1. The development of reliable agriculture fostered the rapid growth in human populations. This event fostered development of permanent settlements and cities. The major cultural event that eventually took place was the specialization of professions.
2. Undeveloped countries have the larger population of individuals under the age of 15. The significance of this is that they have a greater number of potentially reproductive individuals who can increase their population at an even faster rate. As a further effect, people in developed countries will be a much smaller proportion of the whole population, while still holding the majority of the world's wealth.
3. Rice, wheat, and corn supply more than half of the human energy requirements. Just over 100 species of plants supply over 90% of all calories consumed.
4. Genetic engineering can yield crop plants that are resistant to pests, pesticides, and rotting, providing for a greater overall yield.
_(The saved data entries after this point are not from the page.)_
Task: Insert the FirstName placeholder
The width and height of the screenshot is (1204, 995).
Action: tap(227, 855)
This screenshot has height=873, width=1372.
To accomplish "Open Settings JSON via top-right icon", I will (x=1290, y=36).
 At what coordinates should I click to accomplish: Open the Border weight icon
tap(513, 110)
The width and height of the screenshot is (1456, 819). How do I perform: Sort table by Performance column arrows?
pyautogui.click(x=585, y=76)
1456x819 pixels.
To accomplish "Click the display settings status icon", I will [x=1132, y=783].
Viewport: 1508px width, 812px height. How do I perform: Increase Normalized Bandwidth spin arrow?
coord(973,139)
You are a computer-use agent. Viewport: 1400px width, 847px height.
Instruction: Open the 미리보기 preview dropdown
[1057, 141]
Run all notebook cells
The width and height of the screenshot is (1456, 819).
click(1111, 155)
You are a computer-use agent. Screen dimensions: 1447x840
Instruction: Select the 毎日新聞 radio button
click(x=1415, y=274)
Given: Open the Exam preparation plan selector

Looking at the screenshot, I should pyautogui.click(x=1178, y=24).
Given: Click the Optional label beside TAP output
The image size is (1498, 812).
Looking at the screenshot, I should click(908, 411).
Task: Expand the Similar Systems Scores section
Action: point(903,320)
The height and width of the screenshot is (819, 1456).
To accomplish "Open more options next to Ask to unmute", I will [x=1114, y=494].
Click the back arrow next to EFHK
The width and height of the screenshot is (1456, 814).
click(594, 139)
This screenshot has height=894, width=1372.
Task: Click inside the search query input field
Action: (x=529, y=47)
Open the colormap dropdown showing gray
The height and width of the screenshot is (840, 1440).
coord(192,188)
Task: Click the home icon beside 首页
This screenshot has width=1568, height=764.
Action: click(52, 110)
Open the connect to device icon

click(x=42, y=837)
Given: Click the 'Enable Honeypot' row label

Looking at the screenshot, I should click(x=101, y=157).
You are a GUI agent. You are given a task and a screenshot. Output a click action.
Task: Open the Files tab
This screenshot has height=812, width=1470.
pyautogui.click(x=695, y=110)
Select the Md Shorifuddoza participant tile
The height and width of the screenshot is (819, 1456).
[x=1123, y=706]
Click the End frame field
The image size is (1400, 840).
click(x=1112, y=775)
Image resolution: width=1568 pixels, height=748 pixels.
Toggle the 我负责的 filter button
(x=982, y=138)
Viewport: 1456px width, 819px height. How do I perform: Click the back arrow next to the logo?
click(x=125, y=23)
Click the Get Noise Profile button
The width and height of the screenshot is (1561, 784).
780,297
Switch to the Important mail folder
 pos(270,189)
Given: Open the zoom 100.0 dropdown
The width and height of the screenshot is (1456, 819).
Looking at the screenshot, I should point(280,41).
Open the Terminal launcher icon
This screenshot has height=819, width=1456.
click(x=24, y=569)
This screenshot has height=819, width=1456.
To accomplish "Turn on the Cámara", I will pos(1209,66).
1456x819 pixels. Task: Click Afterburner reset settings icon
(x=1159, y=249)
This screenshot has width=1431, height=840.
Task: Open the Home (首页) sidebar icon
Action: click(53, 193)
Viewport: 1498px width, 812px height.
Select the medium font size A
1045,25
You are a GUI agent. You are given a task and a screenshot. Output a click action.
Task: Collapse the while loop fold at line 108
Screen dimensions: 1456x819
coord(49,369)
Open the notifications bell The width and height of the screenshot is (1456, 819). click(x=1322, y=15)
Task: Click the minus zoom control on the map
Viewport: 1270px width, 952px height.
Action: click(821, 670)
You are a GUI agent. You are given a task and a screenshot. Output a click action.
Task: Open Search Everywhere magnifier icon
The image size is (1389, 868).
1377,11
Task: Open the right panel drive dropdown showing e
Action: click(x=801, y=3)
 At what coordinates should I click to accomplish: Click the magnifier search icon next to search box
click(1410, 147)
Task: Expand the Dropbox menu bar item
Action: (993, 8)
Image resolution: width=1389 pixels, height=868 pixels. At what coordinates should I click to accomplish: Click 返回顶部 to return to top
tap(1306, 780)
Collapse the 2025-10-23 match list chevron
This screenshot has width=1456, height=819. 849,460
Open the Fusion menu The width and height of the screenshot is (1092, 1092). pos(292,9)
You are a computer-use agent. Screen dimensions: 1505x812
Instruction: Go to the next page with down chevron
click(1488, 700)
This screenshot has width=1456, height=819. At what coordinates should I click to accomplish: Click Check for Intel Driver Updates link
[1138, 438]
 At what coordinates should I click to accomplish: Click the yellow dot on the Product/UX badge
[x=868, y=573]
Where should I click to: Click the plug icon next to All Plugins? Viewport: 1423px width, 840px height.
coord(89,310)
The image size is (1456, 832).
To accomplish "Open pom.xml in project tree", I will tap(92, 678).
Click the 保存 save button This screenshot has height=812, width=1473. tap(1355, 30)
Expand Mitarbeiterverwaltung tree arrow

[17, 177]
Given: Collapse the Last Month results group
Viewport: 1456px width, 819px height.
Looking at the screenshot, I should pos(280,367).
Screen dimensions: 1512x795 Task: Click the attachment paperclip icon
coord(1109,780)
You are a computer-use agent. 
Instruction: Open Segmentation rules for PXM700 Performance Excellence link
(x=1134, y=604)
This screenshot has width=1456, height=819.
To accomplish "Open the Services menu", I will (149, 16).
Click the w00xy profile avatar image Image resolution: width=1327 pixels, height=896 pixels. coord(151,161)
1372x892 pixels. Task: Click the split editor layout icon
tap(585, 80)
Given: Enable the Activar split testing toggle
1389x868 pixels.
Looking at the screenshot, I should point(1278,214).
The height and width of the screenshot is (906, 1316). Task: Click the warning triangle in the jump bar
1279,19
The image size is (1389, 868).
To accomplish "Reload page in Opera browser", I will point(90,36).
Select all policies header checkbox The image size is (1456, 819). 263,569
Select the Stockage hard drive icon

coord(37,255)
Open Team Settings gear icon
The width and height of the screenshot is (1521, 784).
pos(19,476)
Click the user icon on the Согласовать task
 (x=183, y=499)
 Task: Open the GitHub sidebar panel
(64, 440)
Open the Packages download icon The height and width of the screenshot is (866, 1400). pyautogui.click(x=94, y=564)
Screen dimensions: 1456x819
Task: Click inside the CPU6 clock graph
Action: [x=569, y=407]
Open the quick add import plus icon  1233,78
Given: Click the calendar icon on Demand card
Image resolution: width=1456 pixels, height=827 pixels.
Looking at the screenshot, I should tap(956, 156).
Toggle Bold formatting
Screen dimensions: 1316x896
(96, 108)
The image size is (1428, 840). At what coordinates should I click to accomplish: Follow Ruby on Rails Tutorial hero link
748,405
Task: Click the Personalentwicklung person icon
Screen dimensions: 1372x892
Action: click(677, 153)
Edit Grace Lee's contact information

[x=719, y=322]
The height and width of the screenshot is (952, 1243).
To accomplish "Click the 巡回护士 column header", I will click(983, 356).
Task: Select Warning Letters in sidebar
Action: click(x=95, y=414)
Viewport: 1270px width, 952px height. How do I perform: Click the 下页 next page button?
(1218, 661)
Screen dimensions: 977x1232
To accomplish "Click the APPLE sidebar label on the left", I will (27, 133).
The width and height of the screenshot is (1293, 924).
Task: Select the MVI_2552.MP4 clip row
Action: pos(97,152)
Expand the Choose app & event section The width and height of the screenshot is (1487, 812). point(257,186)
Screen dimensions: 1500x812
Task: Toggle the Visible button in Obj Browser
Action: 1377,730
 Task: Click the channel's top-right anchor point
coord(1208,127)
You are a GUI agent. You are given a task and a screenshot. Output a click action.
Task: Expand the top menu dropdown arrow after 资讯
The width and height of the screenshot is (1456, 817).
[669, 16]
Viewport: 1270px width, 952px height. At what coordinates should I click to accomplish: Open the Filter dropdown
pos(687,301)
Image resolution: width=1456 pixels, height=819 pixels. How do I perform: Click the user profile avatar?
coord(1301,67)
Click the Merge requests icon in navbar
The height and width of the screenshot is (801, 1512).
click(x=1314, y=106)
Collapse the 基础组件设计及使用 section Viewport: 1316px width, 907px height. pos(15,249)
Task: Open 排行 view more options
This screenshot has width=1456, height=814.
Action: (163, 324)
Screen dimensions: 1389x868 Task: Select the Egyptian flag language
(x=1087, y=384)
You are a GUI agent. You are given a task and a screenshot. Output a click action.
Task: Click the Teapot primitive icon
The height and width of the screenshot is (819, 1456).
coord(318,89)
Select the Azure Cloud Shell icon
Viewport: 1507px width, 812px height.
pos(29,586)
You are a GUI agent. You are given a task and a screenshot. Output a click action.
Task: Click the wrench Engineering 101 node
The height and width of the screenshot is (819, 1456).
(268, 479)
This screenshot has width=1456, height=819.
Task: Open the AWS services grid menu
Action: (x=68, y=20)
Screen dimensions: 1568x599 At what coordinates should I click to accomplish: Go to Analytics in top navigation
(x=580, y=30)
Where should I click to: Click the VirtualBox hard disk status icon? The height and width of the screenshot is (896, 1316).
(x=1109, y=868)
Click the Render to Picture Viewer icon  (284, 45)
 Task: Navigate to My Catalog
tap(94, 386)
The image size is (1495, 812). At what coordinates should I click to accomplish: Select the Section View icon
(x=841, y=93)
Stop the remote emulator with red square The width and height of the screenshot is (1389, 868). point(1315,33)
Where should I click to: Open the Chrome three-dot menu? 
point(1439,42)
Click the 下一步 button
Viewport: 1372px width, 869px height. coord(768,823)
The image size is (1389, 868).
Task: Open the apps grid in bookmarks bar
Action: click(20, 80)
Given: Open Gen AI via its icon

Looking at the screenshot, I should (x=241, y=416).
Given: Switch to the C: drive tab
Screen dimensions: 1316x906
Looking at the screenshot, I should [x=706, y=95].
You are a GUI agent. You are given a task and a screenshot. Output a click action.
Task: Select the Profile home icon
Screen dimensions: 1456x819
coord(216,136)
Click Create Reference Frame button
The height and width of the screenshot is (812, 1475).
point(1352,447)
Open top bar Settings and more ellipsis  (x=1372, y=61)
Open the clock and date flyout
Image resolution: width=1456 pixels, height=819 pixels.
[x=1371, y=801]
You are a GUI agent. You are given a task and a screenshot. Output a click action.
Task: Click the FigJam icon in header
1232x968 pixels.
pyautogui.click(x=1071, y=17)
5. The chief benefit of nuclear power is that it uses a plentiful resource. The chief drawbacks are: (1) it is not cheap, when the costs of plant construction are included. (2) Nuclear safety is not guaranteed with current reactor design-and what if a nuclear-powered country like France were attacked with conventional weapons in a war? (3) Spread of nuclear weapons material and technology will create a more dangerous world. (4) Nuclear waste disposal problems have not been solved, nor has a single nuclear power plant yet been decommissioned successfully.
6. The amount of CO2 has increased since the advent of industrialization because of the burning of fossil fuels and the destruction of forests. The greenhouse effect is the result of CO2 and other gases in the atmosphere preventing heat from radiating into space. This produces global climatic warming; rising sea levels; increased growth of some kinds of plants, which alters community relationships; and the drying out of the best farmlands, thus decreasing their productivity.
7. Chlorinated hydrocarbons were banned in the United States due to their deleterious effects (such as thinned egg shells in birds), as well as their tendency to "bioaccumulate," or accumulate in the tissues of organisms that consumed contaminated material. Foreign imports may still contain traces of these contaminants, however, which is how they can get back into the country.
8. Acid rain forms when the sulfur compounds (SO2 and other sulfates) from industrial pollution combine with water vapor in the air to form an acid, which subsequently precipitates back to earth. It is difficult to regulate, because acid rain theoretically "generated" in one country can actually fall to Earth in another.
9. Ozone is O3 and it is formed as light stimulates the dissociation of O2 by ultraviolet radiation. Decreasing the earth's ozone layer results in an increased rate of human skin cancers and damage to the ocean's phytoplankton and other photosynthetic organisms. The primary cause is probably manufactured chemicals, especially chlorofluorocarbons. High levels of ozone are also deleterious because they lead to damage to human lungs and to citrus plants.
10. Shifting agriculture in the tropics is promoting deforestation, along with its loss of biodiversity and root systems that keep soil erosion at bay. Forests are being decimated for agricultural space and for use of the wood. Any forest that does survive will have a greatly reduced diversity of life, and perhaps a tenuous hold on the soil.
11. First, we have no ethical, moral, or aesthetic right to decimate such valuable communities. Second, the organisms comprising diverse ecosystems give us everything we have: food, medicines, clothing, shelter. It is stupid to eliminate the source of many of our needs. Third, the biotic and abiotic components of an ecosystem interact. Without the biotic (living, organismal) component, the abiotic (nonliving: water, rocks, soil, nutrients, etc.) will become inexorably altered as their biotic components are decimated to consequences we can't even predict in some cases.
12. The goals at environmental science are operational ones-to solve the problems created by modern society's impact on the environment. Eliminating pollution, conserving biodiversity, protecting groundwater and topsoil-these are but a few specific goals. The tools environmental scientists use are Ecology, Geology, Political Science, and Economics; environmental problems typically impact a broad range of scientific and social issues. The five components to solving environmental problems are assessment, risk analysis, public education, political action, and follow-through.